Only if the U.S.-U.K. tax treaty recognizes it as something special. My guess is not.

Oversimplifying only slightly, the U.S. income tax system generally wants you to report as income your unrealized gains annually on foreign investments. So you might not actually get to wait until the gains are realized, and (if so) the whole investment is questionable. It's certainly something to check.


----------



## Bevdeforges (Nov 16, 2007)

Not exciting reading, but here are the treaty documents: United Kingdom (UK) - Tax Treaty Documents I'd stick to the Technical Explanations to start with.

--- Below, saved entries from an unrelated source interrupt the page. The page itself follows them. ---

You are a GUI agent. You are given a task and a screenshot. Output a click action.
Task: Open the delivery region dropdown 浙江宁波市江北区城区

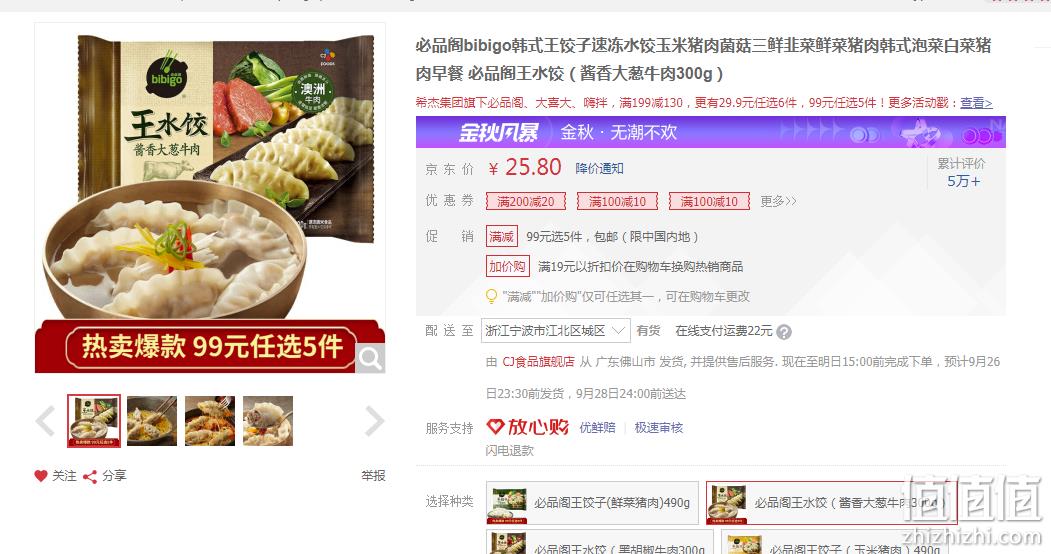pyautogui.click(x=556, y=331)

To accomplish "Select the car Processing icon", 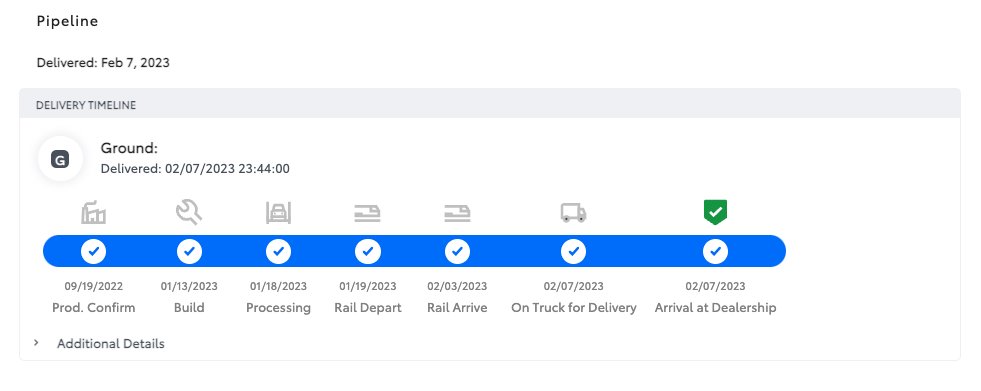I will pyautogui.click(x=278, y=213).
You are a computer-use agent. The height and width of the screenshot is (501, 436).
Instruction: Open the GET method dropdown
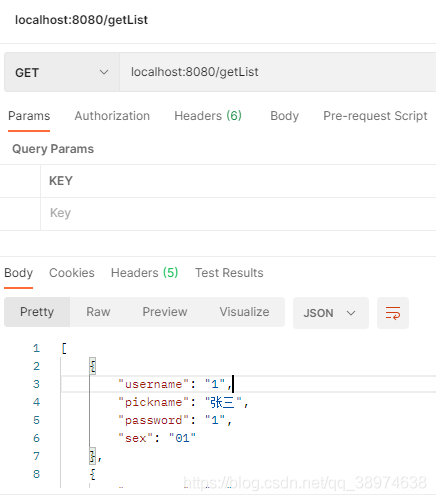click(62, 72)
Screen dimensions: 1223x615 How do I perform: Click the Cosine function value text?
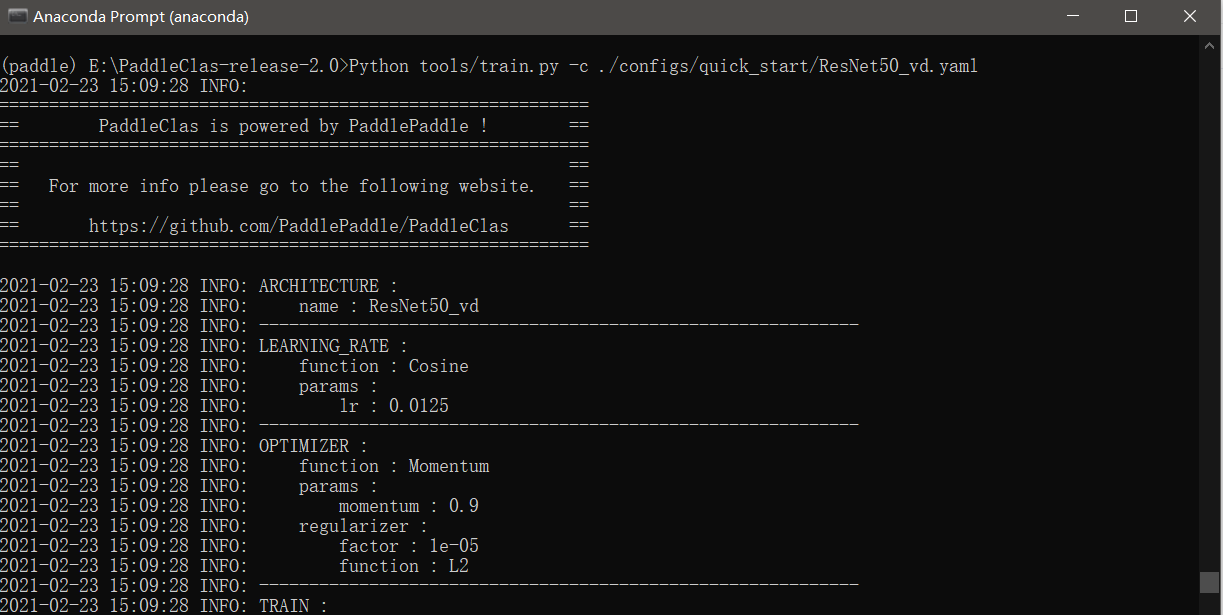438,365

But for investments, you're probably going to have to report them like they were regular old US investments. Depends a bit on the nature of the plan you're getting into. (I.e. owning stock in companies vs. making a more active type of investment.)
Cheers,
Bev


----------



## BBCWatcher (Dec 28, 2012)

It doesn't matter much, though, Bev. Mix the words "foreign" and "investment" and it's very easy to fall into PFICs. Very, very easy.

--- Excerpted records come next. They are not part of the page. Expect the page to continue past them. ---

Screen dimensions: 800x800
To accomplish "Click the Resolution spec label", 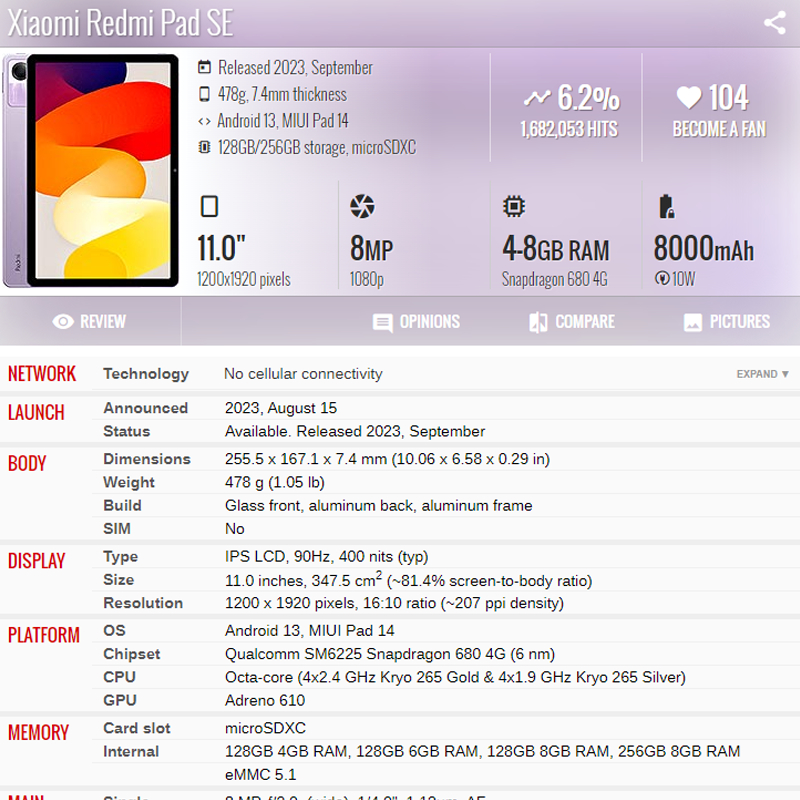I will tap(143, 603).
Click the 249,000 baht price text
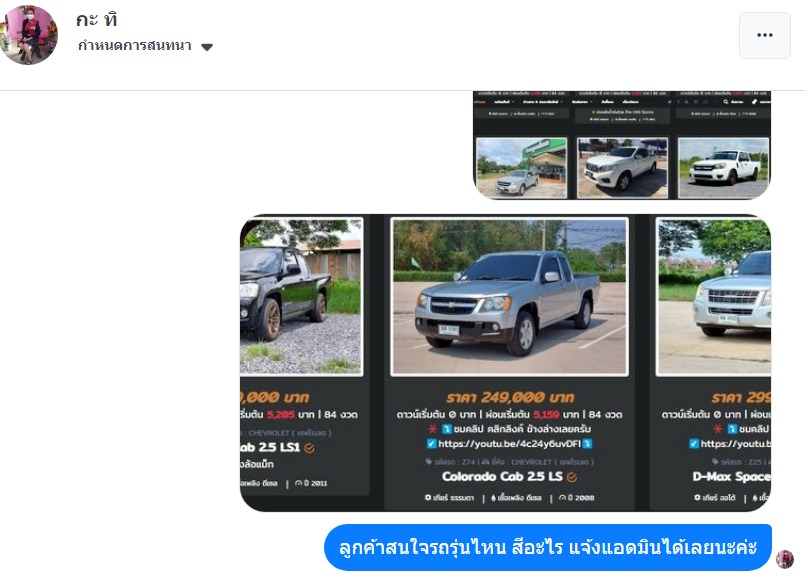The image size is (805, 579). point(510,397)
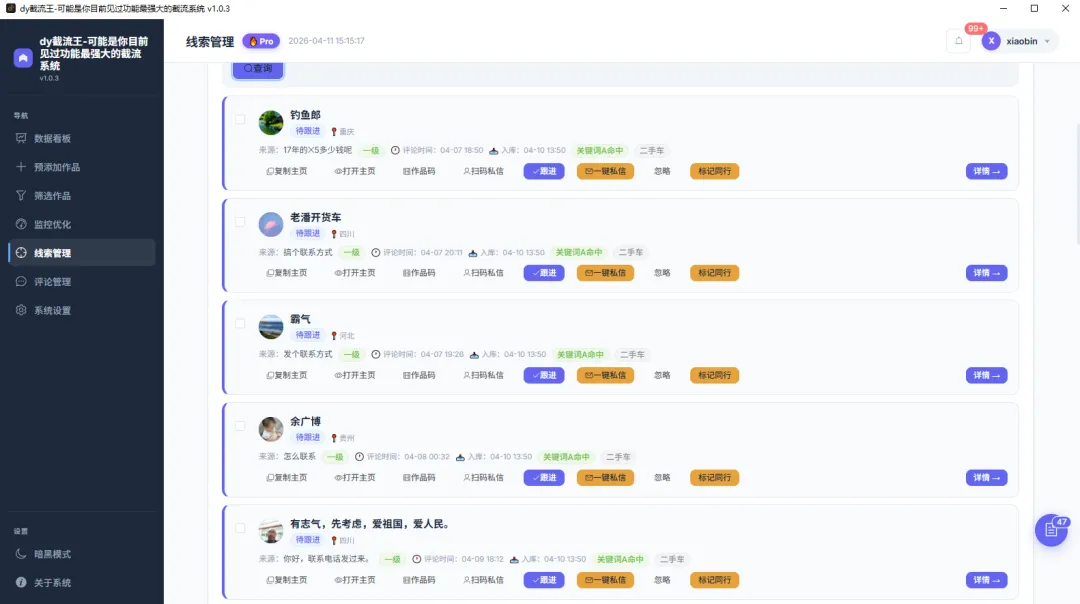Screen dimensions: 1080x604
Task: Click the 数据看板 dashboard sidebar icon
Action: point(21,138)
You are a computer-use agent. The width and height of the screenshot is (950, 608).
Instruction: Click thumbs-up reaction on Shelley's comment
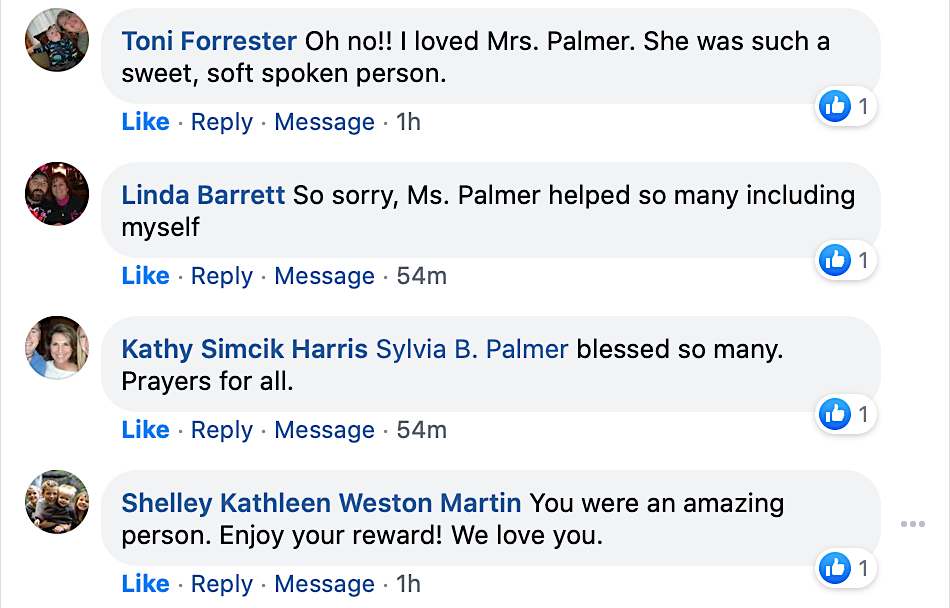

So read up on PFICs and see what you think. I stay far away, but your mileage may vary.


----------



## Evilblues (Apr 11, 2014)

thanks guys - seems to be a bit of a minefield. Not they I would ever condone such conduct but what are the chances of the IRS finding out about a small pre existing investment in the Uk???!


----------



## Bevdeforges (Nov 16, 2007)

Evilblues said:


> thanks guys - seems to be a bit of a minefield. Not they I would ever condone such conduct but what are the chances of the IRS finding out about a small pre existing investment in the Uk???!

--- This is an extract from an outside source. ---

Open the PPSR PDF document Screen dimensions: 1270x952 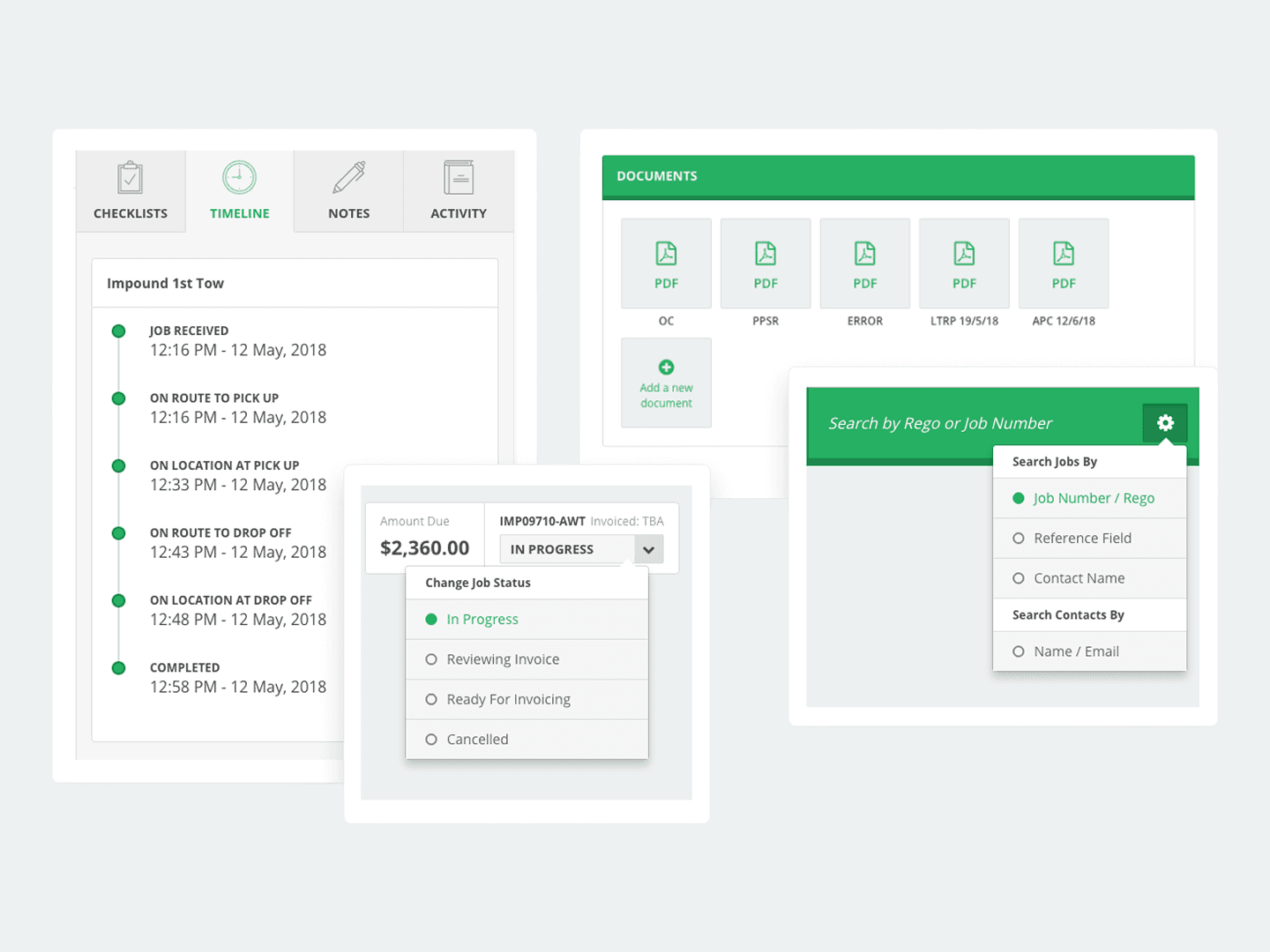(x=765, y=264)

It really depends. Depends on things like your income bracket, the nature of other items on your tax return, how and where the investment is held (i.e. does the holder have an obligation to report to the IRS regarding "US persons"?), the nature of the investment itself and a whole host of other things.

A small-ish investment for someone in a modest income bracket, with no "funny stuff" (i.e. complicated or tricky items) on their tax returns, and chances are they'd never find out - or would at least give you a chance to settle before whacking on big penalties and fees. OTOH, if anything "funny" comes to light on your US tax returns, it could become an opening to question everything. 
Cheers,
Bev


----------



## Evilblues (Apr 11, 2014)

Thanks Bev. 
My income situation is that I'm self employed and my income comes from both the US & the UK (film business) so I use and will always use a uk accountant to do my tax return then I will simply fill in the relevant IRS return declaring said income and that I have already paid tax in the UK on it. 
With this in mind - What's your opinion on how scrupulous the IRS might be when It comes to keeping UK investments under the radar?
TIA.


----------



## twostep (Apr 3, 2008)

Evilblues said:


> Thanks Bev.
> My income situation is that I'm self employed and my income comes from both the US & the UK (film business) so I use and will always use a uk accountant to do my tax return then I will simply fill in the relevant IRS return declaring said income and that I have already paid tax in the UK on it.
> With this in mind - *What's your opinion on how scrupulous the IRS might be when It comes to keeping UK investments under the radar?*
> TIA.


Form N400 Section 11


----------



## Evilblues (Apr 11, 2014)

Ok twostep - thanks for the steer.


----------